Scientists Develop Partially Biodegradable ‘Sustainable Plastic'”
Now, researchers at the University of Tokyo have achieved a breakthrough by developing a new type of plastic that surpasses traditional plastic in terms of strength and flexibility. What’s even more remarkable is that it can retain complex shapes and regain them when heated. This “sustainable plastic” is partially biodegradable and is constructed from an epoxy resin vitrimer.
What are vitrimers?
Vitrimers are a category of plastics that are strong at low temperatures and can be reshaped when heated. However, they tend to be brittle and break easily when stretched.

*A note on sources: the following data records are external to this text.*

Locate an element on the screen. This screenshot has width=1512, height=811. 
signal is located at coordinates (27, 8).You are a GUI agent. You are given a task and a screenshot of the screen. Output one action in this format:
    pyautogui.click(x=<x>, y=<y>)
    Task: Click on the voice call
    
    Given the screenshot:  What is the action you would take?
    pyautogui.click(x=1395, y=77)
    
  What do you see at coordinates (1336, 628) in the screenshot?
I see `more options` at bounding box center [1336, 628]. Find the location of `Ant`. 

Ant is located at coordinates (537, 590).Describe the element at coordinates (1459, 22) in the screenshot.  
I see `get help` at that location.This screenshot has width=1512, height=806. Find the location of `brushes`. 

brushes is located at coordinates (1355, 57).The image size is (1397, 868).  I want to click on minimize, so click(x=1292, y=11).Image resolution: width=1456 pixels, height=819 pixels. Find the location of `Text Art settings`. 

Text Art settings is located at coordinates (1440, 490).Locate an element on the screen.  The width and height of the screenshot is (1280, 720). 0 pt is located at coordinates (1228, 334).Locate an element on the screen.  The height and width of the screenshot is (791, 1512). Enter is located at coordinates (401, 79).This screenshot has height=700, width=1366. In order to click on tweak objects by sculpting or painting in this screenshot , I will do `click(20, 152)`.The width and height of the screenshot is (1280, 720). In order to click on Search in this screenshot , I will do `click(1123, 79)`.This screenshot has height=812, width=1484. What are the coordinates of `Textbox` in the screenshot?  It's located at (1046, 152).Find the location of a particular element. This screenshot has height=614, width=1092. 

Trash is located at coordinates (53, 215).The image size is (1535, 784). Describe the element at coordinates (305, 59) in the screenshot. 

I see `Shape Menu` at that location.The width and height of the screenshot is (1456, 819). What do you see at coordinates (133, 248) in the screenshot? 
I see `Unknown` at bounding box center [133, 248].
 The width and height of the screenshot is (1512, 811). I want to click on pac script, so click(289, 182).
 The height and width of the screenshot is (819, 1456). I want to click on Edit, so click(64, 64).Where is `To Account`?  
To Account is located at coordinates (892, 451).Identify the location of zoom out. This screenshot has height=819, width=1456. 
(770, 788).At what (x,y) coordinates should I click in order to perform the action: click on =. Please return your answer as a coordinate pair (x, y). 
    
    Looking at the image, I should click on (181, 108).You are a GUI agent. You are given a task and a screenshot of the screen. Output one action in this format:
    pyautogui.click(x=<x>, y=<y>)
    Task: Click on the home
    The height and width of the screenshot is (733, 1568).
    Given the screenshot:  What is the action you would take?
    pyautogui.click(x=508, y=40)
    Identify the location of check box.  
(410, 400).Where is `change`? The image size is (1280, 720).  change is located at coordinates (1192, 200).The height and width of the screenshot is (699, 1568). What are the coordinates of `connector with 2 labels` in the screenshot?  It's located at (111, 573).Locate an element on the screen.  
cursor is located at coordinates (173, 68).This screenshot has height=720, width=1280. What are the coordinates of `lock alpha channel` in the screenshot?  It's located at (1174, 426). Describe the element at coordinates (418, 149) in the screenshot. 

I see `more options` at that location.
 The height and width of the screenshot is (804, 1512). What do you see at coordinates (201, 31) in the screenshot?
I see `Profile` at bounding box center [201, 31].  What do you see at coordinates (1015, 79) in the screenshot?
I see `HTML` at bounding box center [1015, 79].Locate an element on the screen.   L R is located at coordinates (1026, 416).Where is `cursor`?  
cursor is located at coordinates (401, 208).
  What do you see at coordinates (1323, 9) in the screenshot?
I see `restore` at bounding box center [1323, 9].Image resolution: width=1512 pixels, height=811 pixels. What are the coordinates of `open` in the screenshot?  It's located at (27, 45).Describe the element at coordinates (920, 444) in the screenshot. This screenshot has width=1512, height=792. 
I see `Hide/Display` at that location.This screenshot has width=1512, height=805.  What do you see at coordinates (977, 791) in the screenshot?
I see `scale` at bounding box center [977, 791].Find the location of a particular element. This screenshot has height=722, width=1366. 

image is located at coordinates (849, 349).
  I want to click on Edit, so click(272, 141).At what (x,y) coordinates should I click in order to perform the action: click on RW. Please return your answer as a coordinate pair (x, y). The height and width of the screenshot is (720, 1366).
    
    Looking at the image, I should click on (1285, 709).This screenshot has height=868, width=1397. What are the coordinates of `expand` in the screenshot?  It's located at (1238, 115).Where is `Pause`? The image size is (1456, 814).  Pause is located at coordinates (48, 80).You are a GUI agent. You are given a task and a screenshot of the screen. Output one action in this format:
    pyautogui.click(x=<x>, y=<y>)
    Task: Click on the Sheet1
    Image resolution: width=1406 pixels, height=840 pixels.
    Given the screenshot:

To overcome this, researchers introduced polyrotaxane molecules into the plastic synthesis process, creating a new plastic variant called VPR (vitrimer incorporated with polyrotaxane).
Shape-Retaining and Self-Healing Properties
At lower temperatures, VPR maintains its shape due to strong internal chemical bonds, but at around 150 °C (302 °F) for just 60 seconds, these bonds start to recombine, allowing the material to change its form. VPR can also break down into its constituent components when exposed to heat and a solvent.
VPR’s Remarkable Biodegradation in Seawater
When submerged in seawater for 30 days, VPR showed a 25% biodegradation rate, with the polyrotaxane breaking down into a potential food source for marine life.